I quit the seminary during my last semester, telling my mother that I wanted to start my new life as the man I am but, not in this country and not in this narrow-minded community. I packed my suitcase and said my goodbye to my mother, leaving everything behind me. Yes, I left my popularity, my fame, money, everything. What mattered more to me in this world was to start to live my life the way I wanted to live it, be proud of who I was, no hiding, no more secrets. With a one-way air ticket and $70 in my pocket, I headed off for my new life in Thailand.

I started as a cleaner in a small food store for 50 Baht (around $1.5) and one meal per day. I had no visa, no money, and no friends, nothing but my determination to succeed. The first two months were hell, but I got a job with an NGO which offered me a good position and a Thai visa.

My life was moving forward again and I thank God for that. I was stationed at the most beautiful small town in the Northwest of Thailand which was clean, the weather good and the people were pleasant. That’s where I found him. I met the person I wanted to share my life with, my husband.

One night at a local club, I felt someone approaching me and when I turned my face to see who it was, I saw a charming guy looking at me with a smile that made me immediately smile back. He ran onto the dancing floor hugging me and started to kiss me on my lips. I was shocked because I had never seen him in the town before and I didn’t know who he was. I felt myself becoming very relaxed and at ease in his presence. He kissed me in front of everyone in the middle of the dance floor and from that moment on we have shared each other’s life. I have finally found happiness, love, peace and a wonderful partner to grow with. I am strong and most importantly I have begun to love myself.

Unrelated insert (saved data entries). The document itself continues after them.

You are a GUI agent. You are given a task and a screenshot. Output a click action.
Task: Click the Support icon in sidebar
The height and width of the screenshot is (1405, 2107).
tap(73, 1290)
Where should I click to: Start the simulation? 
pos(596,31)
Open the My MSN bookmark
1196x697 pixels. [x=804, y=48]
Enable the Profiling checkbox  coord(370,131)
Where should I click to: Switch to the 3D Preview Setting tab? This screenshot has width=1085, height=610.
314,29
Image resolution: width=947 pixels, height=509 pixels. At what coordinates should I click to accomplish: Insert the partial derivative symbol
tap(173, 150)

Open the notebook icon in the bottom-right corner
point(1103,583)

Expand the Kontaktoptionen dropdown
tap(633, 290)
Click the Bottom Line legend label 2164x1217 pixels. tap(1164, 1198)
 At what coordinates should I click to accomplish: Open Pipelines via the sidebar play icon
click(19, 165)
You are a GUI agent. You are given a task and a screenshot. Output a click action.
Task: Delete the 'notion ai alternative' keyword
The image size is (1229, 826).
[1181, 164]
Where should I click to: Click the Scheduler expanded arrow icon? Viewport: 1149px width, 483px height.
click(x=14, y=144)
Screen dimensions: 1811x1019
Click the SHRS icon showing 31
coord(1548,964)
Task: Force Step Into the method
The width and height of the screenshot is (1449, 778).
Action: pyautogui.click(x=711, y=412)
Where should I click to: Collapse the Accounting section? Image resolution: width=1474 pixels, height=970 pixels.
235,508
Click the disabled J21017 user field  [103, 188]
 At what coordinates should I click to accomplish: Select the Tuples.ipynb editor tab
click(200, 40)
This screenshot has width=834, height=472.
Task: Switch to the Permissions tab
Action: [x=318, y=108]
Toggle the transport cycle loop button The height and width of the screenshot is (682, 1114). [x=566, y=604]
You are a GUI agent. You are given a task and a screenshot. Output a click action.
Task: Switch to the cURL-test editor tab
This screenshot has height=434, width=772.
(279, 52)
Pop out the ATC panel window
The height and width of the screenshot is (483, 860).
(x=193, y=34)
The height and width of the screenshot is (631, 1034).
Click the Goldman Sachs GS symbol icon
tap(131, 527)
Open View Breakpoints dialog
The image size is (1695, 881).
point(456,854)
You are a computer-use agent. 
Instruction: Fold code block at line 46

My life has given me many painful experiences and I really did start to doubt that love would ever enter my life again, that I could love somebody and be loved in return. But now I believe again. I live my life as freely as the wind blows, as freely as a bird flies, at ease and comfortable with myself. I am not scared about what the future holds for me since I have endured the worst throughout my childhood. I am not afraid to face difficulties, judgment, and disgrace anymore. I am a man, flesh and blood just like any other human on this planet. I want to make the most of my life, live each day with appreciation and happiness and most importantly I want to share with others who have experienced the same pain as me. I can now say to everyone that I am gay and my work accepts me as what I am. I have many gay friends who cheer me up, and many straight friends who admire me and love me for being honest and free. I have an income so that I can now survive in this world. I enjoy my life, my gay life.